Despite CueCat’s failure, taking $185 million in investment with it, a spate of CueCat 2.0s took off just a few years later. In Japan, handset makers, carriers, advertisers, and periodicals worked together using a common 2D visual data format called QR Code. That combination of related interests led QR Codes to be used by a substantial percentage of Japanese users with capable handsets in the early 2000s.
QR Code had competition in the form of Data Matrix, Scanbuy’s Ezcode, Microsoft Tag, and Jagtag—just a few of the royalty-free, licensed, and proprietary formats that never caught fire as smartphones with usable web browsers and decent cameras swept the globe starting in 2007. With no interest from mobile OS makers and other potential partners, 2D tags became a joke in the U.S. and Europe.
URL shorteners such as Bit.ly made it easier to share links on mobile devices, and mobile/desktop sync and reference transfer, like Apple’s Handoff, dramatically reduced the need for the kind of real world/digital world connection that tags offered.
Now: The CurrentC mobile-payment system developed by a MCX, a consortium of American retailers looking to shed credit-card processing fees in favor of direct bank withdrawals from participating customers, also relied on QR Codes. A customer would first install and configure an app on their phone and link it to a bank account. Then at the point of sale, a retailer’s display would create a QR Code the customer would have to scan in the app.
Needless to say, NFC-based mobile payment rendered this kludge pointless. After a failed pilot following long delays in introduction, MCX discontinued CurrentC and is retooling to provide back-end payment infrastructure instead.
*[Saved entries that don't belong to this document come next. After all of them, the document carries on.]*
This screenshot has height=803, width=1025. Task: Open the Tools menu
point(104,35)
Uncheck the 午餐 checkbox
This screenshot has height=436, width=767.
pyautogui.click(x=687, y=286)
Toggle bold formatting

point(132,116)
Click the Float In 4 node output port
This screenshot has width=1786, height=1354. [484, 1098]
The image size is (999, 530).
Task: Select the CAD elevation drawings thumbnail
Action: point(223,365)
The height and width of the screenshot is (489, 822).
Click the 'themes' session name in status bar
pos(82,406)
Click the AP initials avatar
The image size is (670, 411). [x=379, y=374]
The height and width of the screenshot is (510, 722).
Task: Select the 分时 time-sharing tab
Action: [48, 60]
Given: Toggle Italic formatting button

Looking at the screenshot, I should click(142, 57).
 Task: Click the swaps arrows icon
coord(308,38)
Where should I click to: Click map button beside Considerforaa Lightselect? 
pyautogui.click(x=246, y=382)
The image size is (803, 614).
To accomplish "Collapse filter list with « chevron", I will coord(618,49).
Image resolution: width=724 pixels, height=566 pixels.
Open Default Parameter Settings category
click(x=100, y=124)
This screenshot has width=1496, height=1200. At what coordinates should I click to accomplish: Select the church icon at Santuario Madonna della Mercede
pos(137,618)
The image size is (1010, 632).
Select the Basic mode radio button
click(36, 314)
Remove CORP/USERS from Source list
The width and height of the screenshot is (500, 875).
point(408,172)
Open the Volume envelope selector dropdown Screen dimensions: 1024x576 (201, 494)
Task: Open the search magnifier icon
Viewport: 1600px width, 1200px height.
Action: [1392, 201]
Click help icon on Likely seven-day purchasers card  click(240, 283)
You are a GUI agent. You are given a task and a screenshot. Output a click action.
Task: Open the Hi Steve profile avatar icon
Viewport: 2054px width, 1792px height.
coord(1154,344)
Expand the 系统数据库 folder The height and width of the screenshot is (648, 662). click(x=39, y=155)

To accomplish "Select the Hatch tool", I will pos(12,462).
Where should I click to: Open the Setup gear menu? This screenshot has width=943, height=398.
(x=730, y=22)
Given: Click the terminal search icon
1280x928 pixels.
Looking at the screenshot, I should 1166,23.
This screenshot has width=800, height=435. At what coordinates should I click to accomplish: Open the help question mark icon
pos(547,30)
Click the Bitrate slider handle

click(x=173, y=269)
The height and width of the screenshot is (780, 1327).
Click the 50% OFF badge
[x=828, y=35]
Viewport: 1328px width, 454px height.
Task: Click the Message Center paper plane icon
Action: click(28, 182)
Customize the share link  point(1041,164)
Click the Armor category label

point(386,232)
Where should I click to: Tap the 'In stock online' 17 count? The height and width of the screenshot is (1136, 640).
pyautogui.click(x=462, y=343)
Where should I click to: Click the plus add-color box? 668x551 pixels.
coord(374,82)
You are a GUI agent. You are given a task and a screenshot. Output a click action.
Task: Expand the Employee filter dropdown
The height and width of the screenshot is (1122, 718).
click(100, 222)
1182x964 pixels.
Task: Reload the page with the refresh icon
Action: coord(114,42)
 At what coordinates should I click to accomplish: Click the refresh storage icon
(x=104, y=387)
Silver linings: QR Codes turned out to be an inefficient way for most people to scan a URL or other information, but they were a brilliant form of digital glue for an app to generate a code that a scanner at a retail branch, a movie theater, or a TSA counter could take action on. QR Codes are generated and used in the many billions a year for those purposes.
While 2D codes never went truly mainstream in the way their creators envisioned, Google has driven significant usage. The company adopted the codes in Android early on as a way of letting an Android user easily leap to an app in the Play store without having to search or punch in an app code. Later, it added it for signage distributed for Google Local and other projects. And in August 2015, Motorola updated the Camera app it installs on its Android phones to handle automated QR Code recognition. (A user is prompted before a browser loads the URL, in order to ward off the threat of physical-to-digital viruses.)
Such codes are also widely used within certain app ecosystems in which there are desktop and mobile components. I’m frequently asked by a mobile app to scan a code that appears in a browser or desktop native client after setting up an account. The WhatsApp messaging system relies heavily on QR Codes for authentication, in-person account exchanges, and security validation.